- **Required work**:
The records below are to be output exactly, except for their pictures.

### Data extract ###

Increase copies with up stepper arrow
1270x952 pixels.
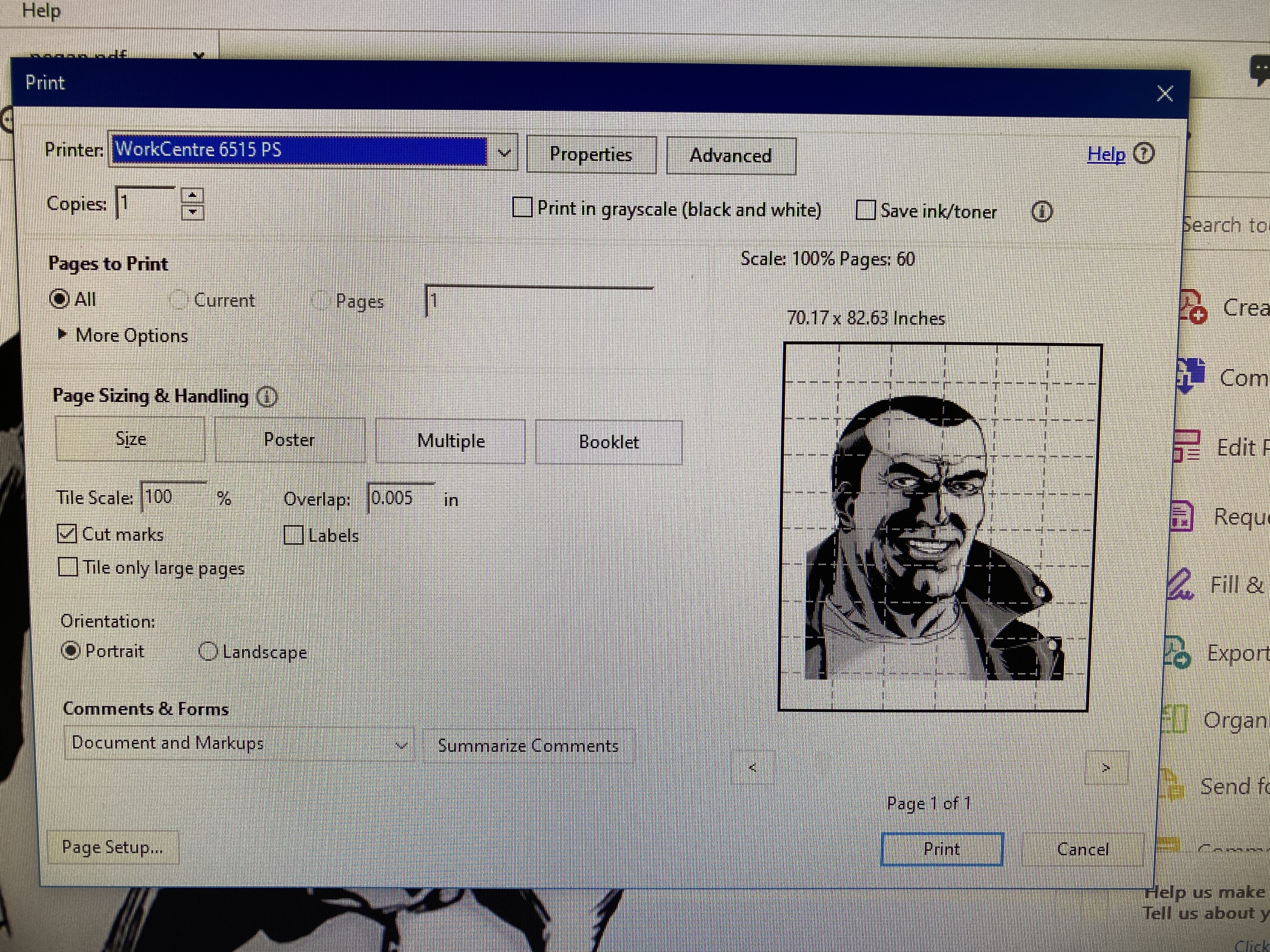pyautogui.click(x=192, y=195)
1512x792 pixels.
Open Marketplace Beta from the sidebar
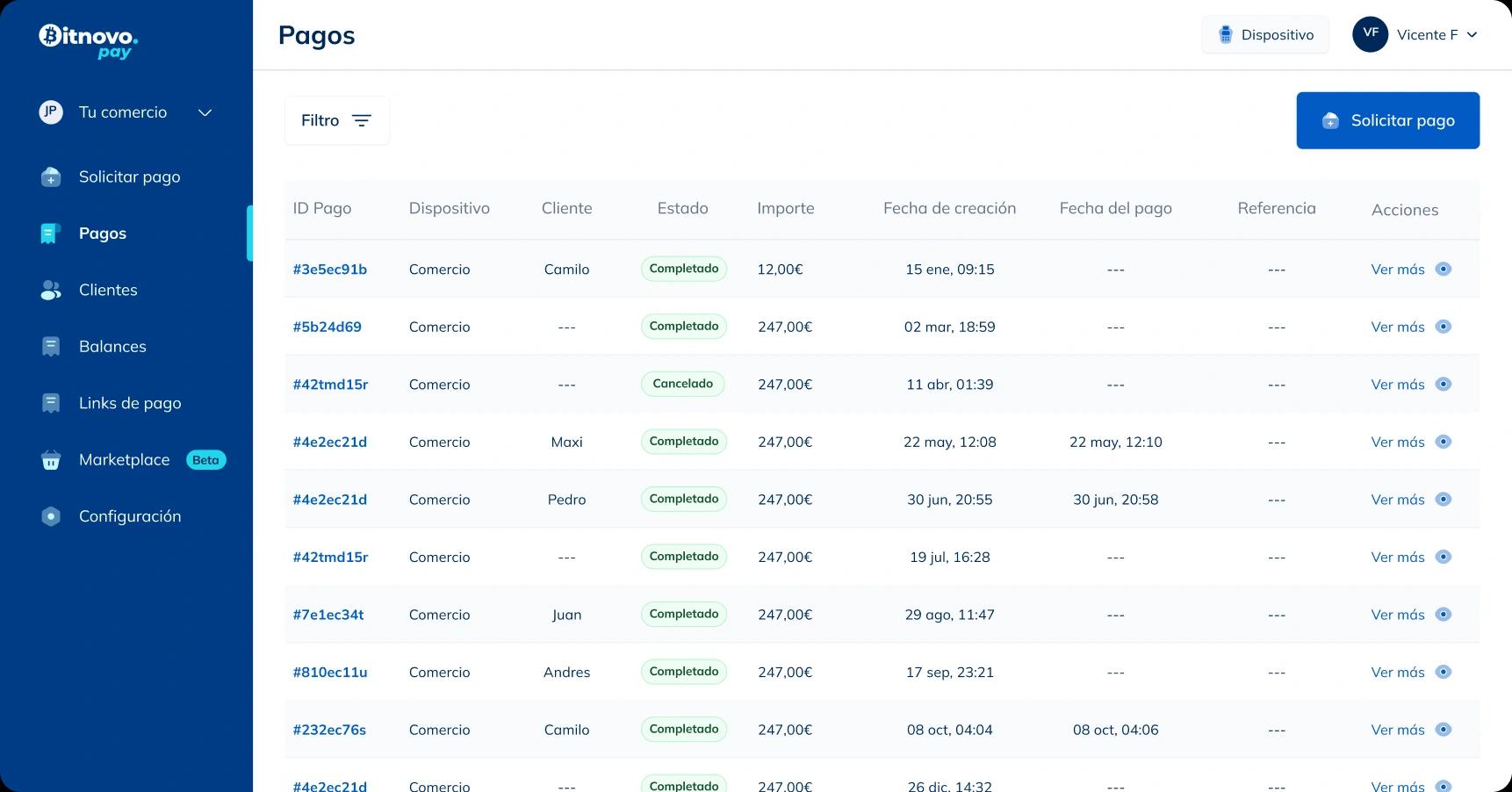pyautogui.click(x=124, y=459)
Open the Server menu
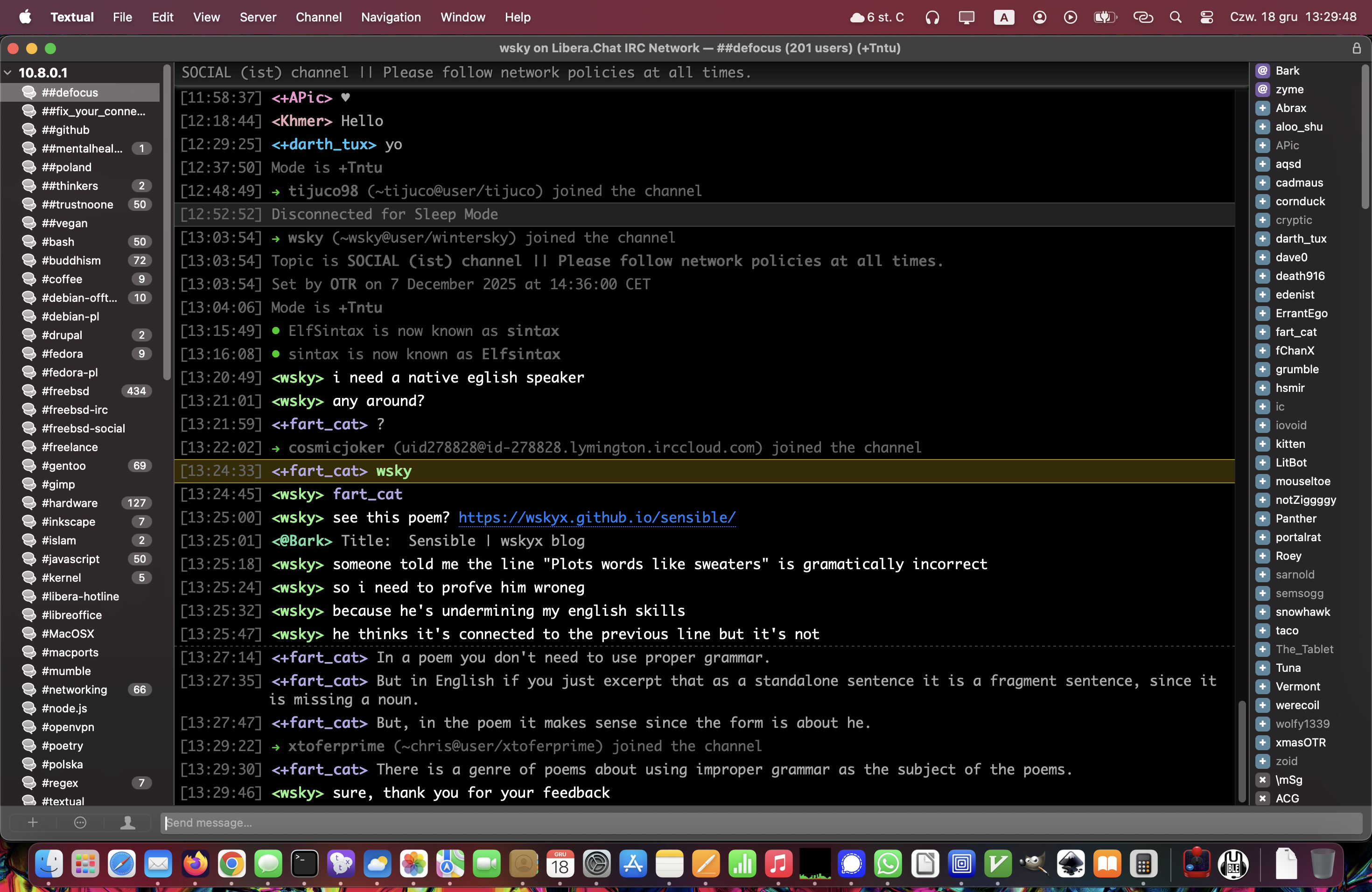1372x892 pixels. pyautogui.click(x=258, y=17)
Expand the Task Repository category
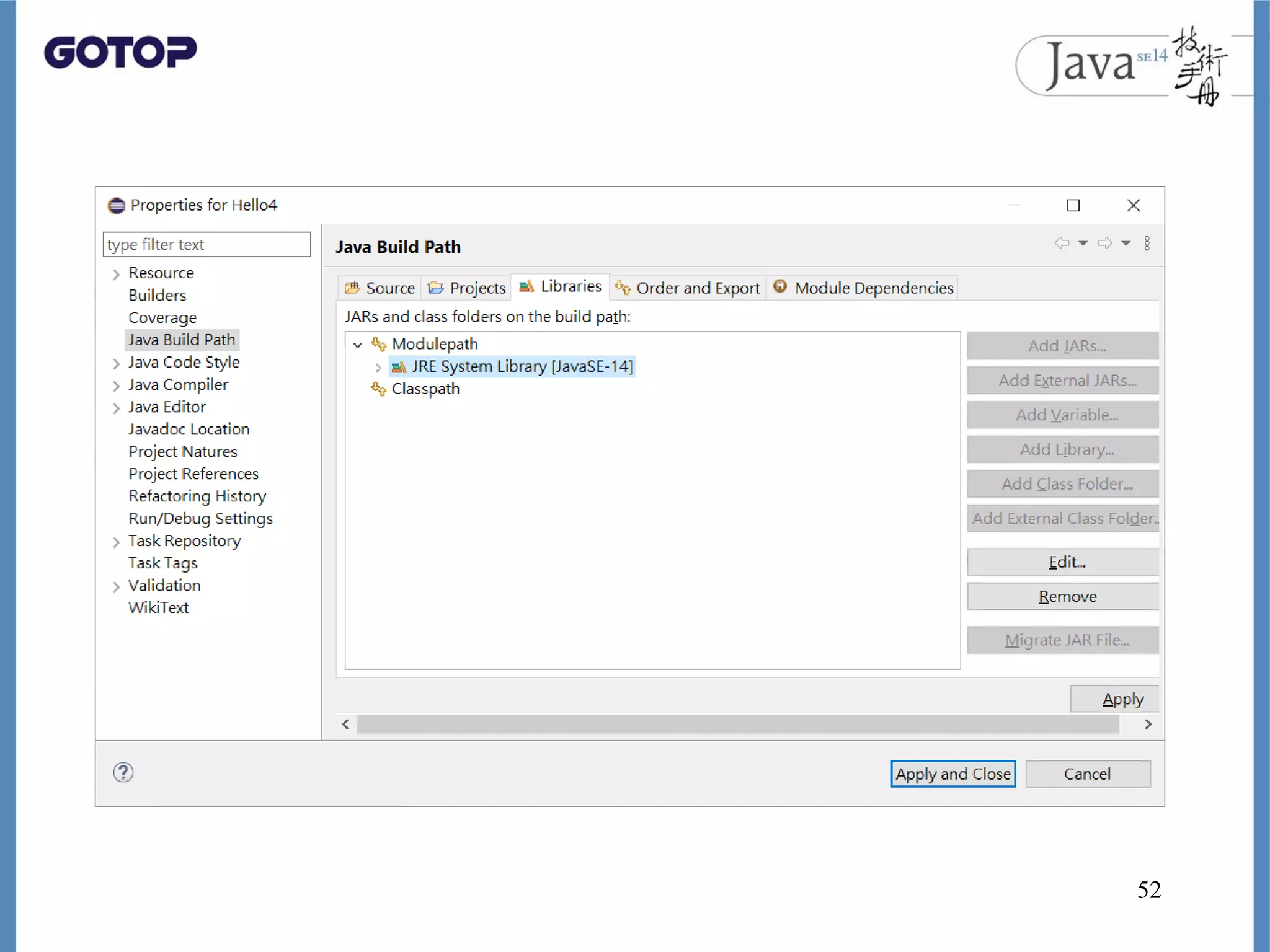The image size is (1270, 952). [x=116, y=542]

###

- **Your response**:
Increase copies with up stepper arrow
1270x952 pixels.
pyautogui.click(x=192, y=195)
1512x792 pixels.
Open Marketplace Beta from the sidebar
pyautogui.click(x=124, y=459)
Open the Server menu
1372x892 pixels. pyautogui.click(x=258, y=17)
Expand the Task Repository category
The image size is (1270, 952). [x=116, y=542]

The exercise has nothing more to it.